With your idea of changing oil weights, from what I can remember with the conversations I had with the tuner, the suspension is pretty much designed around working with 5wt oil. Changing the weight affects the ENTIRE travel of the suspension because the shim stack is static and the viscosity of the oil changes the behaviour of the fork fluid flow over/around the shim stack. I am pretty sure you'll not find many true suspension tuners that use different weight oils - I believe changing the shim stacks is the preferred method for altering the behaviour.

On the rest of the bike setup, fork oil height should be 130mm from top of tube with spring out and fork collapsed. Top of forks sit flush with the top of the triple clamp (has an effect on the bikes rake I think, but meant to make the front end more stable). Once the fork heights are set then set your static (suspension just sagging under bikes weight) and race sag appropriately.

Good on you if you're going to try set the bike up properly yourself - you are braver than I am - but if you really are limited on time/knowledge/inclination to learn then I would recommend taking your bike to a tuner and get them to help you setting your bike up.
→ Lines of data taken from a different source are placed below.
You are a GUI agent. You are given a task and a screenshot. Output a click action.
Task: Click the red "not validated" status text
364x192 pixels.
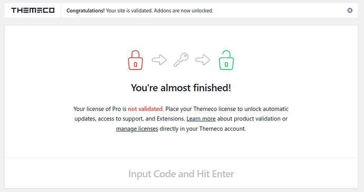tap(145, 109)
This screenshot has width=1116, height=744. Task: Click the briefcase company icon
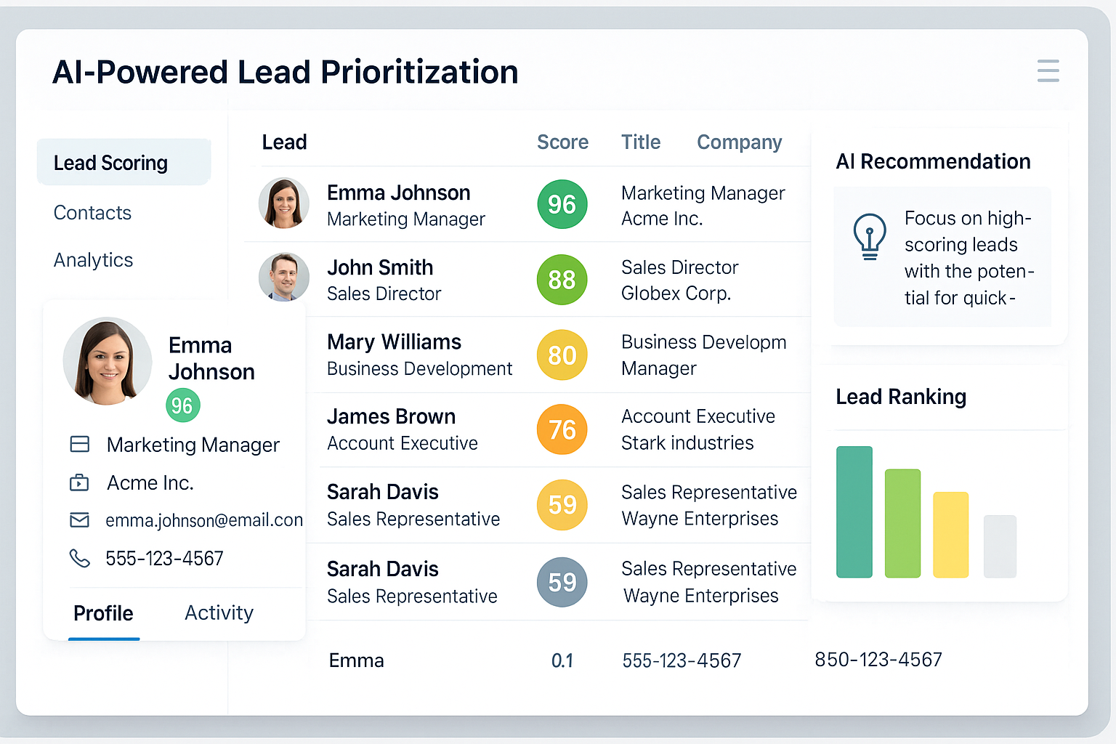(x=79, y=482)
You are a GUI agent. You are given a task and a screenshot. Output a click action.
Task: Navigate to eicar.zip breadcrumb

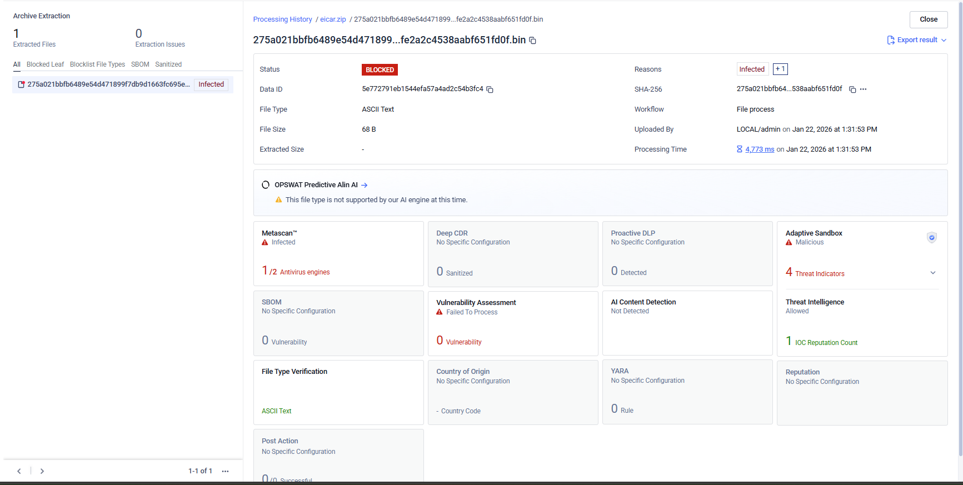(333, 19)
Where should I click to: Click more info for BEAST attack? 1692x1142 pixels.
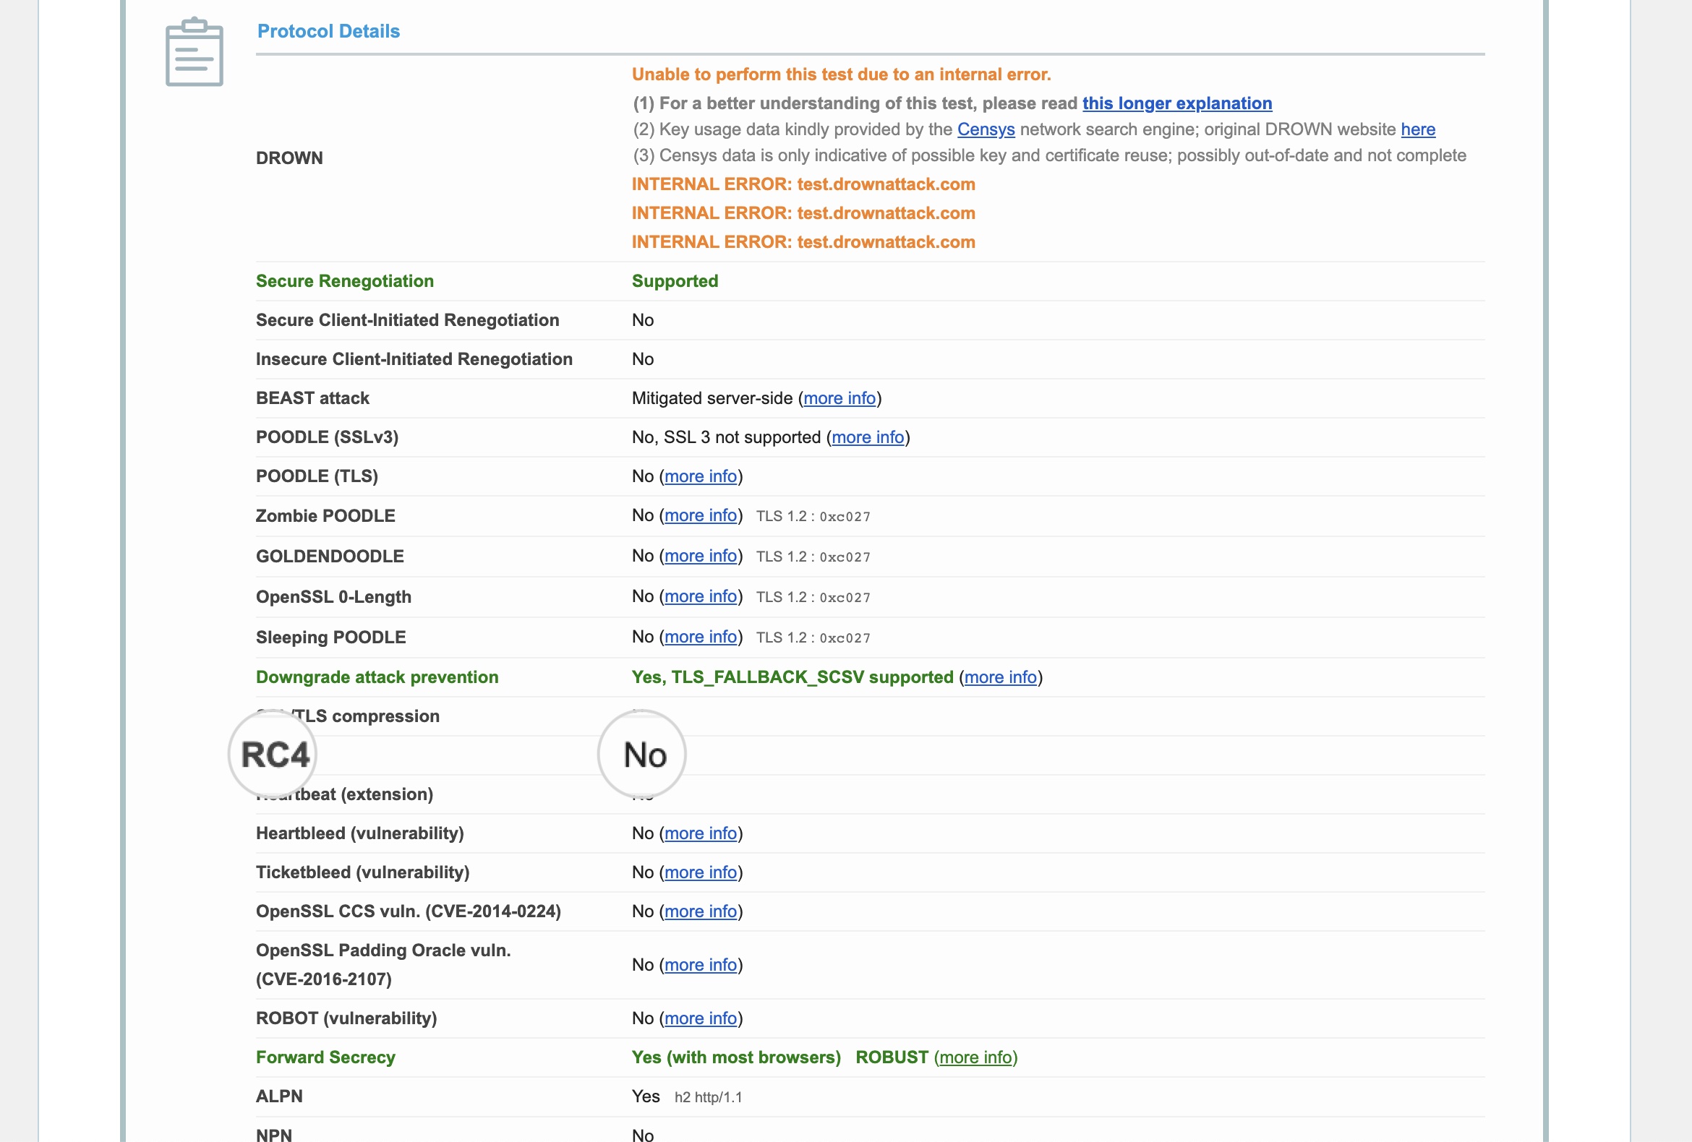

Sending your suspension off to a tuner will get you half way there, but the true value is in the tuner helping you set yourself up to your bike.
 
Well said! I couldn't agree more. Their is SOOOO much involved in suspension set up. Always record your changes so you can go back if need be.
 
I aint no expert, had some front end issues with a '10TE450 and went with this.
1. Lift forks up in clamps
2. 3-5 more clicks out on front compression
3. Handle bars in the forward position
4. Rear sag 30mm
5. Rider sag 100mm
6. Then spent money on Brigestone 403 and 404
7. Have the balls to sit forward and load up the front with weight when cornering

RIDE REPORT

Spent all day on my 2011 TE310 yesterday and wanted to report back to the folks following this thread. I will just start by saying I had so much fun yesterday I didn't want to stop. Forearm pump was so bad I couldn't hold on anymore and it was dark...that's why I stopped.

The 7 tips above that I quoted from Kreza was exactly what I did to start, except I put on geomax mx51 tires front and rear. I also talked to Les Tinius and LT Racing (A SPONSOR HERE) and told him my tales of woe, my riding style and terrain, where I was having issues and my weight (180lbs). He was very helpful in some basic compression and rebound adjustments on front end and was very quick to reply. I ended up slowing down the rebound stroke so as not to throw me in a different direction. Thanks Les!

I was VERY happy with all changes and adjustments. Moving bars forward forced me to sit more forward and maybe load up front a little more. I was also more comfortable standing. The compression and rebound changes for front (LT RACING) helped me keep control of the beast in sharp hits with ruts and rocks which before were sending me in another direction completely. The correct rear sag combined with front set up AND new tires were magical for my corners on flat ground, small berm or well used line. Rode tight technical pine needle filled soft ground, to dirt rutty rocky sections, to a fireroad, soft sand and an old track. It was a different bike...especially on the rocky, rutted uphills where line and momentum are crucial to getting to the top.

If anyone has questions I'm happy to TRY and help, but I got most of my help from you guys and Les at LT Racing. The Geomax MX51's....2 rides in. I LOVE THEM.